ICL Capabilities of LLMs

In-Context Learning, LLM, Huggingface, Chain-of-Thought (CoT).

[Report] [Code]

Background: I did this project for the COMPSCI 685: Advanced Natural Language Processing – Spring’24 course at UMass along with four other students. My contribution in this project was exploring the in-context learning capabilities of different LLMs which is described in Section 7 in the report.

Project Title: Exploring the New Horizon of Sequence Modeling: Unveiling the Potentials and Challenges of Mamba.

Project Overview: This evaluation explores the In-context learning (ICL) capabilities of pre-trained language models on arithmetic tasks and sentiment analysis using synthetic datasets. The goal is to use different prompting strategies—zero-shot, few-shot, and chain-of-thought—to assess the performance of these models on the given tasks. We conducted two types of arithmetic tasks:

  • Regular Arithmetic: Involves basic arithmetic operations like addition, subtraction, multiplication, and division (using integer division).
  • Jumbled Arithmetic: Involves standard arithmetic operations but with new symbols introduced for each operation:
    • '$' represents addition, so a $ b equals a + b.
    • '#' represents subtraction, so a # b equals a - b.
    • '@' represents the operation (a + b) * (a - b), so a @ b equals this calculation.
Introducing jumbled arithmetic aims to determine if the model is learning from the prompts or merely recalling from its pre-trained knowledge.
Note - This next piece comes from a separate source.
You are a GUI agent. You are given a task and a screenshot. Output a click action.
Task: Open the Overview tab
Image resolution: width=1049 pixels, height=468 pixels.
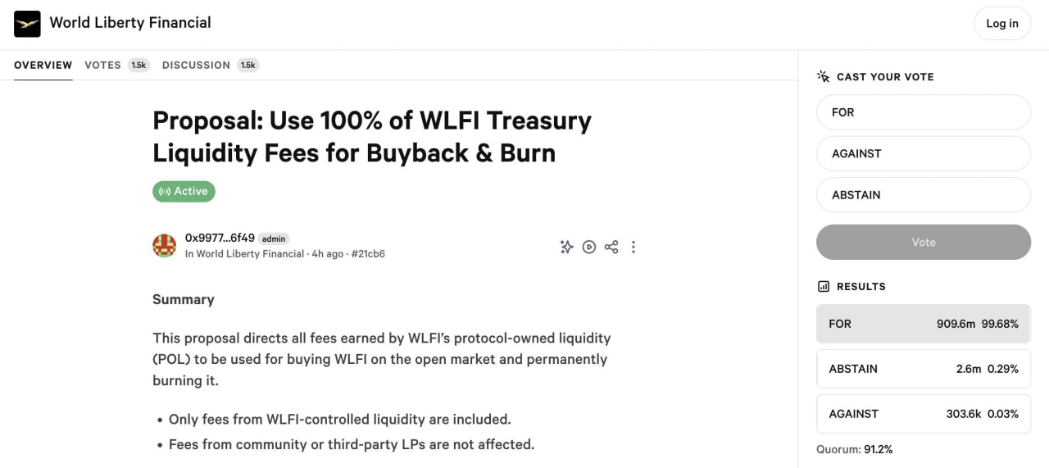click(x=43, y=65)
For sentiment analysis, the task is to classify the sentiment (Positive, Negative, or Neutral) of a given text.
This figure shows the examples of demonstrations that are given to LLMs to explore their ICL capabilities.

Findings: Here are the major findings of this ICL analysis:

  • Mistral-7b consistently outperformed other models across all tasks, demonstrating robust performance irrespective of the demonstration type.

  • Cerebras-btlm-3b showed limited improvement with increased demonstrations, suggesting potential constraints in its ability to utilize contextual information effectively.

  • In regular arithmetic, models generally improved with more demonstrations, with Mamba-7b and Mamba-2.8b particularly benefiting from true label demonstrations.

  • Jumbled arithmetic revealed a stark contrast in model performance with CoT prompting, where Mistral-7b excelled significantly, indicating its strong capability to leverage additional contextual cues.

  • Sentiment analysis tasks highlighted that all models benefited from demonstrations, especially with true labels. CoT prompting notably enhanced performance, with Cerebras-btlm-3b and Llama2-7b showing considerable gains.

  • Demonstrations with random labels generally improved model performance but to a lesser extent compared to demonstrations with true labels.